To provide more detailed information on the ECgene models, we created a utility program that shows ECgene models as custom tracks in the UCSC genome browser. Figure 3 shows the transcript structure of the BRCA2 gene using the ECgene genome browser available at http://genome.ewha.ac.kr/ECgene/gbr/. The GUI design is almost identical to that of the UCSC genome browser as shown in Figure 3A. The most useful feature would be the option of showing EST alignment that adds each transcript model and member sequences as a separate custom track. The title line includes a brief summary of the transcript model and clones. Clicking on the transcript or the title line expands the picture to show the alignment as in Figure 3B. We also provide the option of hiding unspliced alignments, since many of them are likely to be incomplete or artifactual. Furthermore, one can see the result of UniGene clustering for comparison even though they are just a collection of alignments without transcript models. For the BRCA2 gene, all 56 sequences in the UniGene cluster align in this genomic region. However, we often find that our clusters are substantially different from the UniGene clusters.

Figure 3.
ECgene genome browser. (A) Dense view showing the gene structure. The ECgene ID “H13C1492.1” indicates that the gene is the 1,492nd cluster located on human chromosome 13. The variant number is appended after the ECgene ID. The title line ...

Analysis of human, mouse, and rat transcriptomes

We applied the ECgene algorithm to the human, mouse, and rat genomes.
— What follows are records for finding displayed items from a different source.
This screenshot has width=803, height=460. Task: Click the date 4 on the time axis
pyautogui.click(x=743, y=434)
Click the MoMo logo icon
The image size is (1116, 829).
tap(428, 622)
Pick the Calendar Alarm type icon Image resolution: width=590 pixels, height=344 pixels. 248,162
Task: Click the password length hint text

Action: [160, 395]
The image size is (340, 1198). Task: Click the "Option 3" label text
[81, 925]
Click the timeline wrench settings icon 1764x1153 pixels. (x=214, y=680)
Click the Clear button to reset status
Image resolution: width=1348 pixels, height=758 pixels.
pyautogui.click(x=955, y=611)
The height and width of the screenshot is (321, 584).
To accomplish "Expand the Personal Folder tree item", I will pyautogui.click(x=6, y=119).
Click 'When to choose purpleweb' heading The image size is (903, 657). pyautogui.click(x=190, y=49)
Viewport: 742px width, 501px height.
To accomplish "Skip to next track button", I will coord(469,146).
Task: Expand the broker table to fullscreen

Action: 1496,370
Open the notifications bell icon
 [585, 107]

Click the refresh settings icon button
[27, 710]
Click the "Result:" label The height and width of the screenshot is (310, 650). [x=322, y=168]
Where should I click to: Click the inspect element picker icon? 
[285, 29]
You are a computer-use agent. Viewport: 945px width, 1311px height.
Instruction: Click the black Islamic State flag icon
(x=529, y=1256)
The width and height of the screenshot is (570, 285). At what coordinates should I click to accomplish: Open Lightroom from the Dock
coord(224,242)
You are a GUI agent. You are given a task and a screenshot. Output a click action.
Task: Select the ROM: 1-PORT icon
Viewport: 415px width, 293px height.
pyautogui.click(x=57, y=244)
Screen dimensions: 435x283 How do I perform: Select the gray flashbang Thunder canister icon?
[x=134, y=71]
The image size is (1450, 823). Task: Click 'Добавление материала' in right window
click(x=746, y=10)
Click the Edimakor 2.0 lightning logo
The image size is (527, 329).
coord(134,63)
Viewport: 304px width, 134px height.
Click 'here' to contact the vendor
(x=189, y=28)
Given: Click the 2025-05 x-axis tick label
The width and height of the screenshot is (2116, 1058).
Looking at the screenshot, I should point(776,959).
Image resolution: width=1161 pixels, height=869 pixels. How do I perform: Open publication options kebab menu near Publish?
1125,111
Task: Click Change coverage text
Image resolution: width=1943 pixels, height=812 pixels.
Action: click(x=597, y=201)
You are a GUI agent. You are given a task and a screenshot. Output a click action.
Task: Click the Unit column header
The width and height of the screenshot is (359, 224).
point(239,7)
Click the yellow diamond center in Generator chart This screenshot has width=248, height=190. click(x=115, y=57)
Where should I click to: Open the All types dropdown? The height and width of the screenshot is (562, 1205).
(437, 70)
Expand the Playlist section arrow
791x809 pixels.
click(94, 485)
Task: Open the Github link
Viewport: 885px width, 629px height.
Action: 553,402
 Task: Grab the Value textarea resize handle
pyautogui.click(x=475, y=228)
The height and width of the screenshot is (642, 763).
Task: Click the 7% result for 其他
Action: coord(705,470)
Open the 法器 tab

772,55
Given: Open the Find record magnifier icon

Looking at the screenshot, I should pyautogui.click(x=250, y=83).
The total number of input sequences is summarized in Table 1; 92%–96% of RefSeq sequences align onto the genome with good quality. The aligned percentage decreases slightly for mRNA and EST sequences. The percentage of spliced sequences reflects the nature of EST clones, which are short sequences from single-pass reads. Note that the number of mRNA and EST sequences for rat is about one-tenth of those of the human and mouse genomes.

Table 1.
Summary of input sequences

Table 2 is a summary of the application of the ECgene algorithm on the human genome. Part A contains 57,172 genes of almost RefSeq quality, 37,497 (66%) of which are multi-exon genes. The portion of single-exon genes is rather high compared to the input RefSeq in Table 1, since our criterion requires an mRNA and the number of sequences ≥8 regardless of the availability of full-length clones. The percentage of alternatively spliced genes among multi-exon genes varies from 25% to 43% depending on the transcript reliability. The average numbers of isoforms for multi-exon genes range from 4.1 to 7.9. Approximately 80% of alternatively spliced genes have at least one splice variant being supported by EST sequences only. All of these numbers are in good agreement with previous reports.

Table 2.
Summary of ECgene for the human genome

The total number of clusters is 311,252, a rather large number, but 55% (171,755 clusters) of those contain only one EST. Statistics regarding cluster size versus number of ECgene clusters are available in Supplemental Table S1. Clusters with an unusually large number of sequences are from the mitochondrial genome, except in one case. The statistics for coding versus non-coding transcripts are rather interesting. Whereas the number of coding transcripts shows a steady increase in the three groups in Table 2, the number of noncoding transcripts increases dramatically in Part C. Furthermore, we find that only 27 of the 79,153 noncoding transcripts in Part C have polyA tails. This strongly suggests that a substantial portion of noncoding transcripts in Part C might be artifacts, although we cannot rule out the possibility of noncoding RNAs being transcribed by different classes of RNA polymerase.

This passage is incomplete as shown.